▸ **Your goal**
Begin at the top of the following data. Copy each line exactly until you have copied the line containing "Given: Click the".

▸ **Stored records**
※ ※ ※
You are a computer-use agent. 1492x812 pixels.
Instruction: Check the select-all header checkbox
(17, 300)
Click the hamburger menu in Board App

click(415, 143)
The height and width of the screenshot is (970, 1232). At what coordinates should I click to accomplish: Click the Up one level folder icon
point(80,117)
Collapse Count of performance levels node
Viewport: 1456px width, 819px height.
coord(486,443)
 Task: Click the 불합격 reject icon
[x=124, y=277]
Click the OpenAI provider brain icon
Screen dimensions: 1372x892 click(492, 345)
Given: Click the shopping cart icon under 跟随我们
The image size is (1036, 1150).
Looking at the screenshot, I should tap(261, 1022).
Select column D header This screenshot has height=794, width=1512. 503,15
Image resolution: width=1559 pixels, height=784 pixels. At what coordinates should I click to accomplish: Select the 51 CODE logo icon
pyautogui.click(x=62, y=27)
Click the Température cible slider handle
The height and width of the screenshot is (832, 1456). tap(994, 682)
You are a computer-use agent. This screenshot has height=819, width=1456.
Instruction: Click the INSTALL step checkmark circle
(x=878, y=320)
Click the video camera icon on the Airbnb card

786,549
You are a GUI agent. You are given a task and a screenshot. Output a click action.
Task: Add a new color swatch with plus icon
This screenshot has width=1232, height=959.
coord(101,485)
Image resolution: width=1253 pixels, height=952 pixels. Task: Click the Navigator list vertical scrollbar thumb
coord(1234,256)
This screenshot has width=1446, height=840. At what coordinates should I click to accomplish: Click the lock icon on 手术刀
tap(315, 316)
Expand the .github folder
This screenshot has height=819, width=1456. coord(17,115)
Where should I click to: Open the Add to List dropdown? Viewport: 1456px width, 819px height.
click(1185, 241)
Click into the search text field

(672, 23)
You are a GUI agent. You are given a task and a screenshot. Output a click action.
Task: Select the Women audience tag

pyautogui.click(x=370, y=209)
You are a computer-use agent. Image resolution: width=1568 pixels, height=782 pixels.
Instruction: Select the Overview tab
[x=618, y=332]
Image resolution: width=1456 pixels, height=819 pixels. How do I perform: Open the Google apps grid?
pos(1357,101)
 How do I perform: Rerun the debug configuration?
※ ※ ※
▸ **Answer for this exercise**
You are a computer-use agent. 1492x812 pixels.
Instruction: Check the select-all header checkbox
(17, 300)
Click the hamburger menu in Board App

click(415, 143)
The height and width of the screenshot is (970, 1232). At what coordinates should I click to accomplish: Click the Up one level folder icon
point(80,117)
Collapse Count of performance levels node
Viewport: 1456px width, 819px height.
coord(486,443)
 Task: Click the 불합격 reject icon
[x=124, y=277]
Click the OpenAI provider brain icon
Screen dimensions: 1372x892 click(492, 345)
Given: Click the shopping cart icon under 跟随我们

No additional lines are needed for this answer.